We went down to Lund for some culture this evening. The yearly organ festival was finishing up with Johann Sebastian Bach's "Kunst der Fuge" in the Cathedral. Can't pass that up!
This is the fugue that was supposedly the last thing Bach wrote. His son noted on the partiture "The author died while writing the name BACH in the contrasubject". Yeah, right. Did they have the yellow press in 1750, eager for any and all sensations? Did he really drop dead over this sheet, smushing that bar on the top?
Anyway, Tomas Willstedt and Janåke Larsson played using two of the five (!) organs available in the Cathedral in Lund. According to the Wikipedia, the gallery organ is one of the largest in Sweden with over 7000 pipes!
We got there early for the free concert, but the doors weren't opened yet. Seems everyone shows up on the dot of 5 minutes early and gets seated quickly.

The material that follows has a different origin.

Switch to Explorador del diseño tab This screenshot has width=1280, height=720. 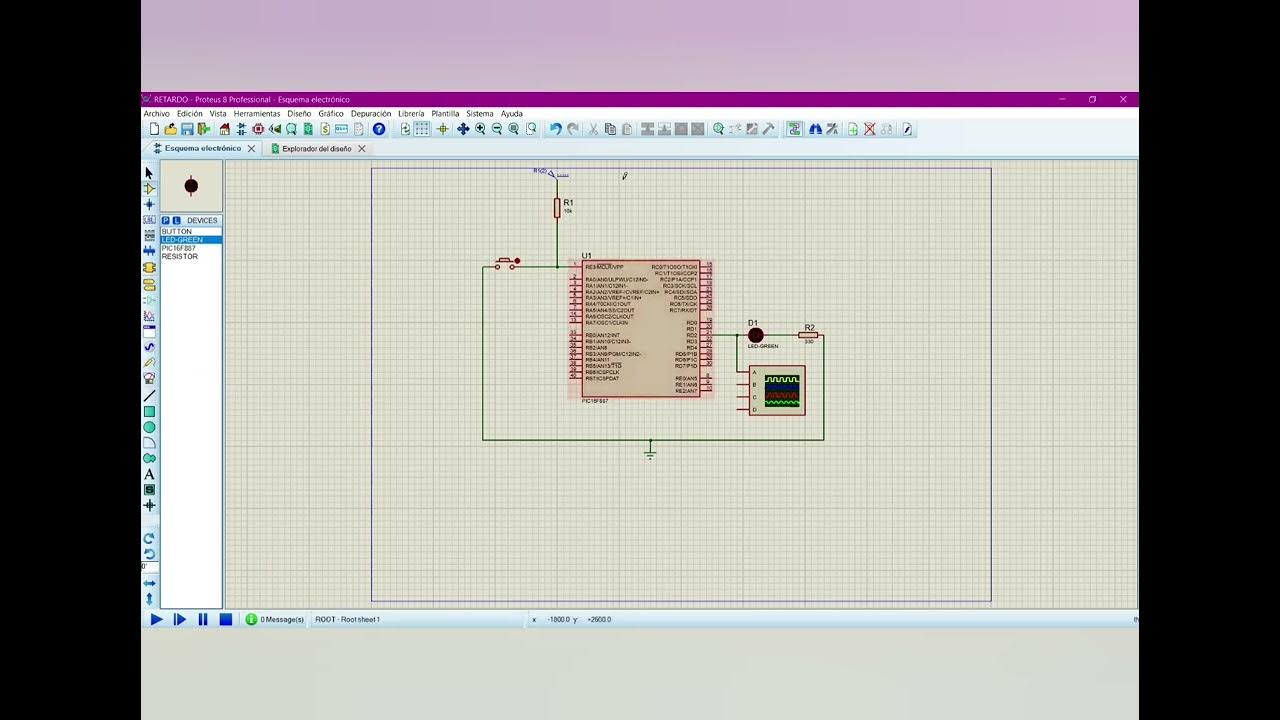[316, 148]
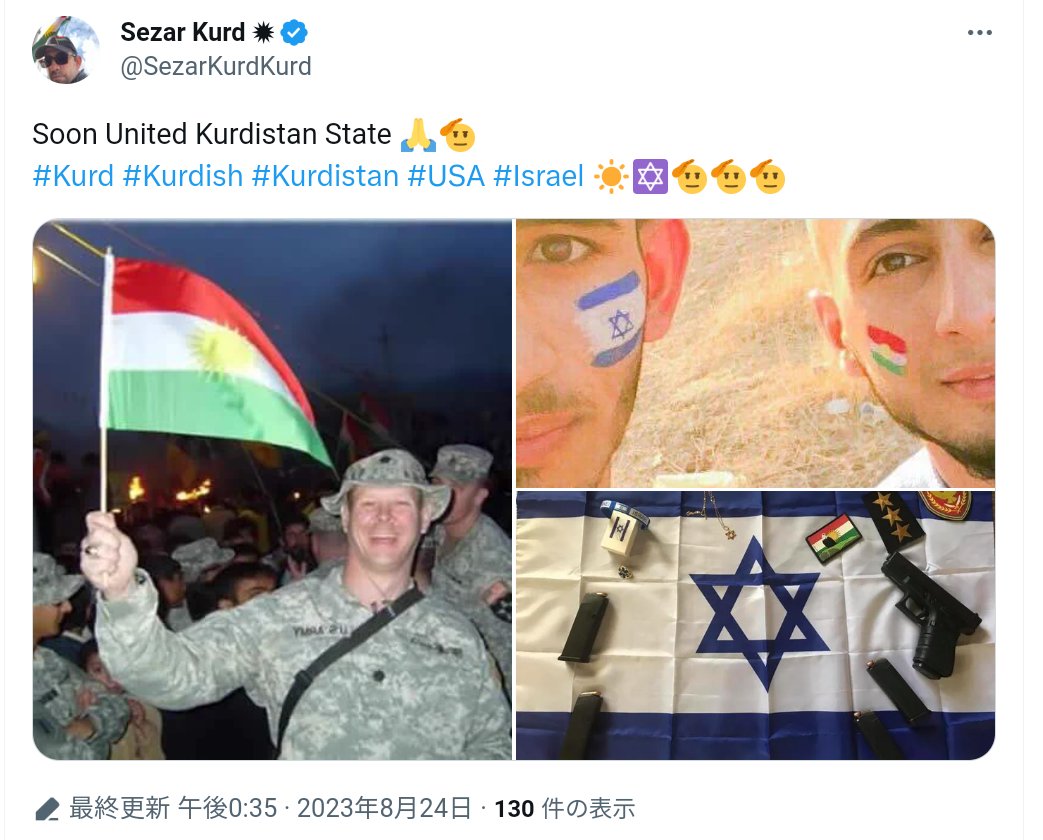
Task: Click the praying hands emoji
Action: point(418,135)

Some discipline they have! The church was full (maybe 300 people) but there were a few seats available.
The program had the first few bars of each fugue printed, so if you could read music it was easy to follow where exactly you were. I had my eyes closed for the first few ones, and suddenly realized that I was now surrounded by sound, as there were now four hands playing, one orgen in the back, one in the front. I did not see the organists communicating, other than that they had decided who was starting each Contrapunktus with the other joining in as marked.
The cathedral is a wonderful place for music, although it could have been louder, as WiseMan noted. One of the Contrapunkta was so delicate, it sounded like drops of rain gently raining down from the roof.
The worst part was the very end - approx. 30 microseconds after the last note was played some boffo in the first row started clapping wildly and others joined in, must microseconds later to demonstrate that they knew that the piece was over. Why can't you let the music settle in, that last, unfinished note reverberate in the largeness of the cathedral? Tomas Willstedt was so mad, he didn't want to come out to get his flowers from the people who organized it. Larson had to drag him from behind the console down to the front.
I rather felt in those last few fugues some sense of dreading, of the Bach approaching his end. And strangely enough, my sense of smell, which has been making quite a comeback this summer, suddenly smelled the dank that is inside such a building.
An enjoyable evening, now I have to go read "Gödel, Escher, Bach" again.